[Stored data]
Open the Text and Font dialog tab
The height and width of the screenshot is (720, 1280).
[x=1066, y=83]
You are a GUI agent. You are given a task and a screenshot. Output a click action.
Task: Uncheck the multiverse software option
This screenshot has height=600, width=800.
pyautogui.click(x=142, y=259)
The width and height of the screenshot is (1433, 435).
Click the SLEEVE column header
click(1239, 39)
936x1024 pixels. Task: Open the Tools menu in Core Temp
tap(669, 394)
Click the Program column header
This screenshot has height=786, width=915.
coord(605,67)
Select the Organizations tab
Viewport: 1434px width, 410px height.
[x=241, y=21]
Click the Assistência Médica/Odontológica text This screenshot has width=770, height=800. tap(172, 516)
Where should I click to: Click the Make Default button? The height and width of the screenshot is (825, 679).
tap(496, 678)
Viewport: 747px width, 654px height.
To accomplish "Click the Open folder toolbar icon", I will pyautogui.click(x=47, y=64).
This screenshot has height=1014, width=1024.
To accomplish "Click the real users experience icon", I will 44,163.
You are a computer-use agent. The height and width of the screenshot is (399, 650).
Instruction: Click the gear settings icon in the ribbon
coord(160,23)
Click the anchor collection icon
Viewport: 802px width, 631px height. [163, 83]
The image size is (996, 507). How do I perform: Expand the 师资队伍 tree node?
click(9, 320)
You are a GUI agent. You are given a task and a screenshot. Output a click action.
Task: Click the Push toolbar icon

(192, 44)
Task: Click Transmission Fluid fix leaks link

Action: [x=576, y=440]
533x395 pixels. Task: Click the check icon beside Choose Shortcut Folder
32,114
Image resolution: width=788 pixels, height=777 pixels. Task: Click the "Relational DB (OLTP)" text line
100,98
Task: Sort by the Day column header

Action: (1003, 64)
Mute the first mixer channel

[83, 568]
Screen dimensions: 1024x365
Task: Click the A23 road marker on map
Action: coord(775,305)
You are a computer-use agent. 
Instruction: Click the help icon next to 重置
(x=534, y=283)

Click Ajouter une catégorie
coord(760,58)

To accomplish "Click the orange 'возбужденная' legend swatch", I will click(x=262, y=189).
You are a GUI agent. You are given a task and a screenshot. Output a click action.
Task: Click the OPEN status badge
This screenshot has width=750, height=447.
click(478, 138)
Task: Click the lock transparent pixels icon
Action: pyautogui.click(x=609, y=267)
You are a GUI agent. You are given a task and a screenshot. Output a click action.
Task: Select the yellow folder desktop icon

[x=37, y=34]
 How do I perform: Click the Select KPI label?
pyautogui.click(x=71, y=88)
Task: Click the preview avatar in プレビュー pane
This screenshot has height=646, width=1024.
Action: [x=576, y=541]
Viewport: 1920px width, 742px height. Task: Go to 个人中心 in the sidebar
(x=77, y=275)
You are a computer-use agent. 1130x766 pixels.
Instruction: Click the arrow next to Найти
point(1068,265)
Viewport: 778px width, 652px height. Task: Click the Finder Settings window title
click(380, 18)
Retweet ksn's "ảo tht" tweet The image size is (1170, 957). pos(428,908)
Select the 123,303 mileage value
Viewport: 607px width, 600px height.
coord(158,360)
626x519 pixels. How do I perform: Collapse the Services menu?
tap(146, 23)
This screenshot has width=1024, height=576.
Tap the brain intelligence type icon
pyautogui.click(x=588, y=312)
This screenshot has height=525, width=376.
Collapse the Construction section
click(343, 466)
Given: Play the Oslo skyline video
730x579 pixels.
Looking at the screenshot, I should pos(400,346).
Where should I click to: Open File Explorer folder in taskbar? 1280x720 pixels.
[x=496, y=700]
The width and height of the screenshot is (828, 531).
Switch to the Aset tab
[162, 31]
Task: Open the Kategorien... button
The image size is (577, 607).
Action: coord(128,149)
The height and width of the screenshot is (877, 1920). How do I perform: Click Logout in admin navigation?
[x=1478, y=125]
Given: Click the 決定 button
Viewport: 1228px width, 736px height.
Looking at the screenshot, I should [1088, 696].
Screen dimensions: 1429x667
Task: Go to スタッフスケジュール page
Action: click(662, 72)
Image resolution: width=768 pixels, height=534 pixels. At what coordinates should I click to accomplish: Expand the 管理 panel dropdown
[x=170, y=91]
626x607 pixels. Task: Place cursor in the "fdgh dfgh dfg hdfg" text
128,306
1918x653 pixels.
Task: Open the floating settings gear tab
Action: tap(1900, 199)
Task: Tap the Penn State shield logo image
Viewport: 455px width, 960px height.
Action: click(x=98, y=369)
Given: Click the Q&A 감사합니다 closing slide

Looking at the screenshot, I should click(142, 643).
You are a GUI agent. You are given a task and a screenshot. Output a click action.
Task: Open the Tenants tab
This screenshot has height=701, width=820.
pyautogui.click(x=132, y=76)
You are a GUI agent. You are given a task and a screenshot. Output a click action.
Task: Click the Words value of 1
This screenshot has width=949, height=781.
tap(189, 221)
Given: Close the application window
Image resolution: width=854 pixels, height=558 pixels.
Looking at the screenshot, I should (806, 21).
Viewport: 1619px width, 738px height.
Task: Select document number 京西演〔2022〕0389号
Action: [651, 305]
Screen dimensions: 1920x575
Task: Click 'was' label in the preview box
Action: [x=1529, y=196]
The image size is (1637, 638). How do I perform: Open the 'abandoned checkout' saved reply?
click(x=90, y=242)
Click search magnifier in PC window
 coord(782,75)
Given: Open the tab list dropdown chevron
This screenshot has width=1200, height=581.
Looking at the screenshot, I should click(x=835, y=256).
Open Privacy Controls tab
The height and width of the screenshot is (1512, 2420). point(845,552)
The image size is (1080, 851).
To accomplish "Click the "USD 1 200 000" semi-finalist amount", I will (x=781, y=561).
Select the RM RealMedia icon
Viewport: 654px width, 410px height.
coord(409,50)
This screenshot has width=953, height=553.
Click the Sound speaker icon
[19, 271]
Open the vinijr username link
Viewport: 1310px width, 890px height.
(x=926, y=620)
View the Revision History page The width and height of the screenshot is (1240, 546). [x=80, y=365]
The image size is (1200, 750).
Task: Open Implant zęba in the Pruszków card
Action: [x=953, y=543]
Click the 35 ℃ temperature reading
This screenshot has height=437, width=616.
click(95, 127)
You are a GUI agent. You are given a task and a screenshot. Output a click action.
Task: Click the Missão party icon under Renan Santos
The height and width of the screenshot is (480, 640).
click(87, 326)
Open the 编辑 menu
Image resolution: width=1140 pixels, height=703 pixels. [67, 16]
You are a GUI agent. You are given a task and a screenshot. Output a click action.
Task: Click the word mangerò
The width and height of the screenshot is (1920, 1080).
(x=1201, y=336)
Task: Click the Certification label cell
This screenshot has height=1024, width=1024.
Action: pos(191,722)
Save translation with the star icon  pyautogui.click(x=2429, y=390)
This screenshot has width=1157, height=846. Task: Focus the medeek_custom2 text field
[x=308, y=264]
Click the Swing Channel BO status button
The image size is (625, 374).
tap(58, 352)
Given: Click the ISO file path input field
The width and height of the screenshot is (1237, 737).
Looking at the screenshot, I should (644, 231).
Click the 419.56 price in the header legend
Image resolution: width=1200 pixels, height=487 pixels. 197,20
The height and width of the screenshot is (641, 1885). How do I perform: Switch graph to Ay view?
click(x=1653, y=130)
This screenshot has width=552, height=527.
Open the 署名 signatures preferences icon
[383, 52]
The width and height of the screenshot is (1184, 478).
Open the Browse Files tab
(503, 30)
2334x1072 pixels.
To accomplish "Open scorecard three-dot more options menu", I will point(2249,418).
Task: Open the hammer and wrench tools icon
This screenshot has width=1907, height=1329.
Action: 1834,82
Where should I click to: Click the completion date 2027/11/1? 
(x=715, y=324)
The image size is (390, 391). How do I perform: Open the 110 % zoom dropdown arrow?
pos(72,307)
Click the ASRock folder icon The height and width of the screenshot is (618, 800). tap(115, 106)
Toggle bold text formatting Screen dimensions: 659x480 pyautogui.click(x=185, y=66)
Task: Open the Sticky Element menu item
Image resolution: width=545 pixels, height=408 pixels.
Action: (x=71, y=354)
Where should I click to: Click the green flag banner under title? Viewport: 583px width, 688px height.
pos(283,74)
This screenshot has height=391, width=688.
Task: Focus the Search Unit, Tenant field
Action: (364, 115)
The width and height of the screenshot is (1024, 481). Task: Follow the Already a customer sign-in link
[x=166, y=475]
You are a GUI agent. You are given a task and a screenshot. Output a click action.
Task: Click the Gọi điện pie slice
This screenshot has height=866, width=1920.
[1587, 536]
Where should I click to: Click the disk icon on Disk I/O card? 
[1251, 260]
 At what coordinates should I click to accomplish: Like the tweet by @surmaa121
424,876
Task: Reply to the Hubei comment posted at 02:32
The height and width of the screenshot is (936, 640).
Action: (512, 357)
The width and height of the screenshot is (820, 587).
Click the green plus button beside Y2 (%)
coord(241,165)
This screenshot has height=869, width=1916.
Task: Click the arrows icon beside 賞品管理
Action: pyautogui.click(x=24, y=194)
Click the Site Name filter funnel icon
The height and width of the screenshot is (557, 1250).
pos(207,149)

### WHAT THE EXERCISE ASKS
Print the lines above from the one with "The image size is (390, 391)." through the one with "Task: Open the Sticky Element menu item", both included, exactly as written and nothing more.

### COMPLETED TASK
The image size is (390, 391). How do I perform: Open the 110 % zoom dropdown arrow?
pos(72,307)
Click the ASRock folder icon The height and width of the screenshot is (618, 800). tap(115, 106)
Toggle bold text formatting Screen dimensions: 659x480 pyautogui.click(x=185, y=66)
Task: Open the Sticky Element menu item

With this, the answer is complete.